In March 1677, Katherine eloped and married an officer, Brigadier-General, Hon. Edward Villiers, the son of George Villiers, 4th Viscount Grandison and Mary Leigh, and a cousin of Barbara Villiers, the notorious and powerful mistress of King Charles. Following her clandestine marriage to Edward, there ensued a lengthy legal battle, which Katherine eventually won, due to the help from Edward's influential cousin, Barbara. Her marriage to Edward Villiers was thus declared legal and valid, while her uncle was forced to give back her lands and renounce the title of Viscount Decies.

John Le Poer, her erstwhile husband later succeeded to the title of 2nd Earl of Tyrone in October 1690.

An artist, who was a follower of court painter Sir Peter Lely, painted her portrait between 1685 and 1690. The portrait, which is in a private art collection, shows Katherine to have been slender, with auburn hair and fair skin.

Together Katherine and Edward had four children:
- Mary Villiers (died 24 December 1725), married Brigadier-General Hon.
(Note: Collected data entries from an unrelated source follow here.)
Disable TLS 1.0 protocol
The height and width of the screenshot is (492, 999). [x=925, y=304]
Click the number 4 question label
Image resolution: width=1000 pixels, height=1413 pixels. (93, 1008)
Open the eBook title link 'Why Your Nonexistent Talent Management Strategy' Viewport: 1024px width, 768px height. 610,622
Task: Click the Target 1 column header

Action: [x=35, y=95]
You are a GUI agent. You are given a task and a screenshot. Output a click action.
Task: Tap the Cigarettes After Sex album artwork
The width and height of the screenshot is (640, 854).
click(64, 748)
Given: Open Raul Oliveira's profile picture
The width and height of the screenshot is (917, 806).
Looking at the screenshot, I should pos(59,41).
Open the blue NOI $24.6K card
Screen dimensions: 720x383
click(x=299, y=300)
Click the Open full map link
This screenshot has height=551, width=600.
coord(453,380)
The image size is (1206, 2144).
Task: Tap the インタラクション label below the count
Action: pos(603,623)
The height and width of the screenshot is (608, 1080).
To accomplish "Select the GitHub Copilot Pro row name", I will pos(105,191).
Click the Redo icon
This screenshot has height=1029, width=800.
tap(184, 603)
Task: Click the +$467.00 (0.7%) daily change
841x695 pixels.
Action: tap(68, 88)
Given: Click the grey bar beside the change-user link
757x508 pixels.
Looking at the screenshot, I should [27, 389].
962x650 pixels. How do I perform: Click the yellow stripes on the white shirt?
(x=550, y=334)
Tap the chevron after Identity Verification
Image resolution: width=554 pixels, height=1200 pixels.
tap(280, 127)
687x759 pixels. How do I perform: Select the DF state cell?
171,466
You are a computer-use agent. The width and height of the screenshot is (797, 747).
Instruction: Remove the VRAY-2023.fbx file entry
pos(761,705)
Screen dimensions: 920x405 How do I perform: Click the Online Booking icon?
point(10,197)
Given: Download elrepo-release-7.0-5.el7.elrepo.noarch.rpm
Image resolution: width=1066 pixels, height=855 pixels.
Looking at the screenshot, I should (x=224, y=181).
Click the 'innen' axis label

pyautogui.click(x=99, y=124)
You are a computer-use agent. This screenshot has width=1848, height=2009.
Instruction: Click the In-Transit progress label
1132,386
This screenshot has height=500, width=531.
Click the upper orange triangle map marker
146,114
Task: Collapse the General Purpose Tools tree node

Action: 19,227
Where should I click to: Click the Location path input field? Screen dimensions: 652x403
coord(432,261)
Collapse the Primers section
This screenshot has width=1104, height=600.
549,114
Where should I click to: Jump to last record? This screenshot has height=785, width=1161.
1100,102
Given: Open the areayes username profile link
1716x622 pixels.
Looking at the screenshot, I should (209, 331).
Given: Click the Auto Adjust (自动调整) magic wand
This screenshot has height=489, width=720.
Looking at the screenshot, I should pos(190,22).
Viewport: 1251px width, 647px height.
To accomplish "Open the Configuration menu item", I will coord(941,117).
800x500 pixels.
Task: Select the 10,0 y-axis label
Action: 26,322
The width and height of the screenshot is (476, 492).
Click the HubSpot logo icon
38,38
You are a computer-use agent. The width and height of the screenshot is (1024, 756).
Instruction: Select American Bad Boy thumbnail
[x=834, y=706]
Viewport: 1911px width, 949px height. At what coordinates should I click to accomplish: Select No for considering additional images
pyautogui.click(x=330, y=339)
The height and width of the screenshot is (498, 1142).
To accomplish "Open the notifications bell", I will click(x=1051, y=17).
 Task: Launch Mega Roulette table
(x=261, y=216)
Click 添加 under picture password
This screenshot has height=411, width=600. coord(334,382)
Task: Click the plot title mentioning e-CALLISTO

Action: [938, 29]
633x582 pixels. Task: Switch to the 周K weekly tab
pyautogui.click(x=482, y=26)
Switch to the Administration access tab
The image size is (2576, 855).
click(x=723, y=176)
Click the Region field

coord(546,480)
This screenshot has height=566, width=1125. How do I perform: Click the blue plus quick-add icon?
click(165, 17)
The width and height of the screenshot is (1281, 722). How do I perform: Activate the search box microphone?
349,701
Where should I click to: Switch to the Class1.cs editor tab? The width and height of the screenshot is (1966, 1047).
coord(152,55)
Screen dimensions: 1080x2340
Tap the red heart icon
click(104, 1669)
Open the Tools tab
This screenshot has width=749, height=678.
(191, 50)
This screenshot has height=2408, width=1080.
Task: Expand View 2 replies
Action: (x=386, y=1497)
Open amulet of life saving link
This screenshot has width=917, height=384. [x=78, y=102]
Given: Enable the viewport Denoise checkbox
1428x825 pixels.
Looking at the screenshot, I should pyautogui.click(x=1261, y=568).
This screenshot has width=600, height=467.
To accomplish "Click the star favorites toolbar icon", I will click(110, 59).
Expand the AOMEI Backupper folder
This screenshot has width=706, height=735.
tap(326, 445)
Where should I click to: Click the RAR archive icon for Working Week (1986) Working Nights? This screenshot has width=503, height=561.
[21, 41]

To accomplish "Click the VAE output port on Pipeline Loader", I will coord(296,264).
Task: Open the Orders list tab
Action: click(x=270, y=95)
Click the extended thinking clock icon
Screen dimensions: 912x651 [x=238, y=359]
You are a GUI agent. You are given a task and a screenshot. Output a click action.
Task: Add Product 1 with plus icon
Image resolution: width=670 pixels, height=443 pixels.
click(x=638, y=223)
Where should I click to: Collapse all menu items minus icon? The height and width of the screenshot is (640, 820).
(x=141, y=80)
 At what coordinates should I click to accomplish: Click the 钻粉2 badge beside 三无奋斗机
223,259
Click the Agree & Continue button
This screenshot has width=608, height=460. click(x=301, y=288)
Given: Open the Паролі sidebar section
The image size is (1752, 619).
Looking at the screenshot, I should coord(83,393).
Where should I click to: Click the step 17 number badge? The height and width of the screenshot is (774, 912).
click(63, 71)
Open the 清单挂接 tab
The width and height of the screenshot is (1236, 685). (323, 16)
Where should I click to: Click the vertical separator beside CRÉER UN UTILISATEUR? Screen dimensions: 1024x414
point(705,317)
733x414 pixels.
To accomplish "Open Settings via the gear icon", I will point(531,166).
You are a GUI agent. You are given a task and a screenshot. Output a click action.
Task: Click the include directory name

William Steuart (d.1736) M.P., her stepfather's eldest nephew and adopted son; brother of Admiral James Steuart M.P.
- Harriet Villiers (died 21 October 1736), married Robert Pitt, by whom she had a son, William Pitt, 1st Earl of Chatham
- John FitzGerald Villiers, 5th Viscount Grandison, and 1st Earl Grandison (1684- 14 May 1766), married Frances Cary, by whom he had issue.
- William Villiers

Edward died in 1693, and she married her third husband, General William Steuart, Commander-in-Chief of Queen Anne's forces in Ireland, and a Member of the Irish Parliament for County Waterford. This marriage was childless.

Shortly after the death of her former father-in-law, Viscount Grandison, Katherine was granted the rank of Viscountess by Royal Warrant issued by King William III of England on 6 January 1700.

== Death ==

She died insane almost 26 years later in London on 26 December 1725, aged 65. She was buried in Westminster Abbey. One month later General William Steuart married Eliza Alston, daughter of Sir Rowland Alston (1654–1697), 2nd Bart., of Odell Castle, Bedfordshire, by his wife Temperance, daughter and heiress of Thomas Crew, 2nd Baron Crew.